Cleopatra: The Crafty, Seductive Queen

Cleopatra: The Crafty, Seductive Queen

Renee Pi, Journalist


A cunning seductress and one of few female pharaohs of Egypt. These are some traits that first come to mind when thinking about Cleopatra VII. With her ruthless political tactics, sensational love life, and big ambition, Cleopatra made history.

Cleopatra was born in Alexandria, Egypt in the year 69 BCE in the Macedonian dynasty. She was born Greek and had three ambitious siblings. After her father Ptolemy XII died, the throne was inherited by 18-year old Cleopatra and her little brother, Ptolemy XII. Soon after they gained the throne, complications arose between the two. At some point, Cleopatra fled to Syria, assembling an army to take her brother down. Around the same time, Pompey sought refuge in Egypt after a country-splitting argument between him and Julius Caesar. Cleopatra’s brother didn’t hesitate to kill Pompey. Caesar followed his rival into Egypt, where Cleopatra saw an opportunity in him, as his army would assure the return of her rule over Egypt. She followed him into Rome, and sure enough, Caesar fell madly in love and helped return her power. Cleopatra’s cunning mind ensured her power, money, and men more than once. After the assassination of Caesar, Cleopatra returned to Egypt. 

It was 41 BCE when Marc Antony, part of the Second Triumvirate, sent a message to Cleopatra, asking questions of her allegiance to the empire’s former leader. Agreeing to the request, Cleopatra made an extravagant entrance in Tarsus, Cicilia. Antony, bewitched by her elegance and personality, fell into a love affair with Cleopatra. Antony, like the ruler before him, was in a battle for control of Rome. His rival was Gaius Octavian, Caesar’s great-nephew. Both Antony and Cleopatra first pursued a romantic relationship for a goal. Antony saw Cleopatra as financial and military support to secure the throne, while Cleopatra wanted him to return to eastern Egypt, which had been conquered by Rome. In 48 BCE,  Antony returned to Alexandria with Cleopatra. He declared Caesarion as the rightful heir to the throne, attempting to antagonize Octavian. Of course, Octavian fought back, and in 31 BCE, Cleopatra and Antony combined forces to fight against him. However, they were badly defeated, and the two had to flee back to Egypt.

When Cleopatra’s fleet surrendered to Octavian’s, she assumed the worst, fearing that Antony was dead.
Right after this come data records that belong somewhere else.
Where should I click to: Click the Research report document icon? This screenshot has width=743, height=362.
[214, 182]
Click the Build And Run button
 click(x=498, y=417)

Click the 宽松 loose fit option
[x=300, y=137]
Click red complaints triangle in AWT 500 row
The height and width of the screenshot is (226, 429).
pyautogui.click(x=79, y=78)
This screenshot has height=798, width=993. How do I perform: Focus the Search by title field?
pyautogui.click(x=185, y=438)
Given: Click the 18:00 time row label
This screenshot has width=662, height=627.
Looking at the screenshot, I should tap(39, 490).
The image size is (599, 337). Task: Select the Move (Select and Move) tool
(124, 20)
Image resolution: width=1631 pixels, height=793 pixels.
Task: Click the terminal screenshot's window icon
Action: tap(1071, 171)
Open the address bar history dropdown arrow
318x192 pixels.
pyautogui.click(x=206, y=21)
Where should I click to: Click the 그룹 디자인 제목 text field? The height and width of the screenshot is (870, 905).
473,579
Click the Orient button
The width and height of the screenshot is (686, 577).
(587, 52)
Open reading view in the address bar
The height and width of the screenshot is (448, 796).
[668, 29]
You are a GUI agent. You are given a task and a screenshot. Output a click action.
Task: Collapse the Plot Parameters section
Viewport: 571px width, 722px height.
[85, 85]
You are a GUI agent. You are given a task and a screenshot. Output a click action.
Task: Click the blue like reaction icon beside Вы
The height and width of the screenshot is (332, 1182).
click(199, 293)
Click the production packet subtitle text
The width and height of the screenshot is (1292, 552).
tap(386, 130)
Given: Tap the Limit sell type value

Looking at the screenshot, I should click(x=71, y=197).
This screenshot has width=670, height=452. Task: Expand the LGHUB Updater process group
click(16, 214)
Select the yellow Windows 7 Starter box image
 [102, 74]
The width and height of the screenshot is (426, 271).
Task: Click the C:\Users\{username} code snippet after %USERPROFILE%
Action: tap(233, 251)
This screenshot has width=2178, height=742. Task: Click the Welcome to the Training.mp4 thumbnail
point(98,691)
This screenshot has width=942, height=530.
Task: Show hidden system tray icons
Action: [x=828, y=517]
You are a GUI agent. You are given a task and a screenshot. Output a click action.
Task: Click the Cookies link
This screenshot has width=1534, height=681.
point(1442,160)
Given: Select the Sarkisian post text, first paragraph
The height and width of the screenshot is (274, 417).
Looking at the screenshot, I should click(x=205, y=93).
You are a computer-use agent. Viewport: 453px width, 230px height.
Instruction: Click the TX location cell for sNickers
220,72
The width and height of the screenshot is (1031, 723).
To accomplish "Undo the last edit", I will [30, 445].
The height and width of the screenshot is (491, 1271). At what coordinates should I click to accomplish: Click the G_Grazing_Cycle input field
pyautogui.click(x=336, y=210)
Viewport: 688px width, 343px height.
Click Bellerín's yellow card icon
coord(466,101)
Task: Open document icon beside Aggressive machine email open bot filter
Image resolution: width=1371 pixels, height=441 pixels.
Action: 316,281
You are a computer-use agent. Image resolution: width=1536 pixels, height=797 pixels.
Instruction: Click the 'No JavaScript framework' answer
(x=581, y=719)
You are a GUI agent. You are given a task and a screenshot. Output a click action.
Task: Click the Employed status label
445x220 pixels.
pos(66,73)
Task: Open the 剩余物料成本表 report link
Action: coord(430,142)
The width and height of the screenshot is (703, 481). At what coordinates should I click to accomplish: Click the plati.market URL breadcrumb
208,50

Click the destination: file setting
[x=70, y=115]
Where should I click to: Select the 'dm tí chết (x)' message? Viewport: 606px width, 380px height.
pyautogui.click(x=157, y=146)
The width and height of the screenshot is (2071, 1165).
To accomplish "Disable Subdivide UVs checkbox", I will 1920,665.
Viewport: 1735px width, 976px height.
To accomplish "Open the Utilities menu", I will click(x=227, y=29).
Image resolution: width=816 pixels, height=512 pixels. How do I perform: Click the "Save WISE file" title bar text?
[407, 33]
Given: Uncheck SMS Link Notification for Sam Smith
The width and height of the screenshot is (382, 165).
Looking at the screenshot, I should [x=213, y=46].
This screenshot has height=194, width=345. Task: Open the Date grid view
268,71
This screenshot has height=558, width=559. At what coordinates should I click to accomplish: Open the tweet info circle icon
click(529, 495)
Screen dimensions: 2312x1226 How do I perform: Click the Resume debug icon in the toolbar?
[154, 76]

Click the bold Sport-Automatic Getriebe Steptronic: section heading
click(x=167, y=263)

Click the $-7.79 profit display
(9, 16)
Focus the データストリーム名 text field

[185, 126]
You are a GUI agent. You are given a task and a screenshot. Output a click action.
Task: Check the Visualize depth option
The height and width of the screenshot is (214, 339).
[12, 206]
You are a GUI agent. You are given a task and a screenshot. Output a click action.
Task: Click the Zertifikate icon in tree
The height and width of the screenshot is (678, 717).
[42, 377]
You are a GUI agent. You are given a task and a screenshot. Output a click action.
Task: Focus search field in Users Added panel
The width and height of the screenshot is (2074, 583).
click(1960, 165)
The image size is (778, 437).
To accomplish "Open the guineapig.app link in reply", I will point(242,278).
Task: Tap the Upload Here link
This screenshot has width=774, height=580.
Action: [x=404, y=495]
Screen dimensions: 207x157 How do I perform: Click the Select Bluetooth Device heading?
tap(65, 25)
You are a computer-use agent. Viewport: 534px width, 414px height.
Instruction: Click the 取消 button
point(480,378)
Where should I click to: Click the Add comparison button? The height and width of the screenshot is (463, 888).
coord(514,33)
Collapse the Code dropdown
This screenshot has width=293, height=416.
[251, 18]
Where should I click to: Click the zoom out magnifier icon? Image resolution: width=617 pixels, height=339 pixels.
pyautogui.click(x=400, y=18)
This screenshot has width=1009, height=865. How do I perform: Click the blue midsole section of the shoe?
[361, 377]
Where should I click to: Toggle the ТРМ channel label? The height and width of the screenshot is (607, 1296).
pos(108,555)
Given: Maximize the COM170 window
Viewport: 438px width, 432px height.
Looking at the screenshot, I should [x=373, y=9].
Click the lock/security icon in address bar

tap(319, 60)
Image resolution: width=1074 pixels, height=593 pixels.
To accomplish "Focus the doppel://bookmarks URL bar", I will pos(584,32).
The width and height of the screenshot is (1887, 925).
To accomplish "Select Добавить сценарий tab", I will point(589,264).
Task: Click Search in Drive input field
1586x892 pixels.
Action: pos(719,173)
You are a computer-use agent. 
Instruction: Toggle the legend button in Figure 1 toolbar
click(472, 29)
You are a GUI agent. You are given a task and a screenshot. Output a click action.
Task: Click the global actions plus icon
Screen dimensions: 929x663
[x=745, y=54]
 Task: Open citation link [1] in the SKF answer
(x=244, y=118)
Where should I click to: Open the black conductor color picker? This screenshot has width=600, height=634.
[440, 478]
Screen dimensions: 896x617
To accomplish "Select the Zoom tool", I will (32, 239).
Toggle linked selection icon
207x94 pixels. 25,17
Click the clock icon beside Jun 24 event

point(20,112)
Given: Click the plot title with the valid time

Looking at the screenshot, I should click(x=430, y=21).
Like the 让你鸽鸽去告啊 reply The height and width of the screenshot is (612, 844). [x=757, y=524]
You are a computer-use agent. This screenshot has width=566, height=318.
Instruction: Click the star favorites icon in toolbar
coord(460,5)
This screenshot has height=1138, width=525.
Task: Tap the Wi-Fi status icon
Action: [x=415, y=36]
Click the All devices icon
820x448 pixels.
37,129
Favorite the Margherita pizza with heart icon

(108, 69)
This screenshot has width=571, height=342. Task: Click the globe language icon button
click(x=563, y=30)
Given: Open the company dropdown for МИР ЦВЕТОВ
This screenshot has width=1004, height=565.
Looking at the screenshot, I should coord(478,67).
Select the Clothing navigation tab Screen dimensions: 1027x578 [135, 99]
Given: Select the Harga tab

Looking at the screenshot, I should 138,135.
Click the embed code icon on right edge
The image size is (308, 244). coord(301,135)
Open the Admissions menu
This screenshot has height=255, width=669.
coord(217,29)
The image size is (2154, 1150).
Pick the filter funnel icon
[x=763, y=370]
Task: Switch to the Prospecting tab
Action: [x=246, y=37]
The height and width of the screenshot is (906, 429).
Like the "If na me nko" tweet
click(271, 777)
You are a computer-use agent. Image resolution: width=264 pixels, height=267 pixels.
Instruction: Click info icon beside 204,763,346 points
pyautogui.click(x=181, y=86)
Cleopatra set off to her tomb, leaving behind the instructions that if anybody asked, they were to be told that she was already dead. However, Antony was alive. When he was told that Cleopatra was dead, he fell on his sword, killing himself. Determined not to be paraded around Rome before getting executed, Cleopatra committed suicide. Ancient sources say that she died of a bite of an asp, which was smuggled into her chambers.

Cleopatra is often perceived as a cunning seductress. However, this is only because history was rewritten by Octovian to convince others that he was the rightful ruler. Even as a crafty queen, Cleopatra was very kind. When floods from the Nile River killed many crops, she opened her stores of grain to everyone in Egypt. During her 23-year reign, Cleopatra brought peace and prosperity to all of Egypt.

We should learn from Cleopatra’s legacy. Don’t be scared to demonstrate your strengths, to stand out from the crowd, and to aspire to be better. Just concentrate on being the best you can be.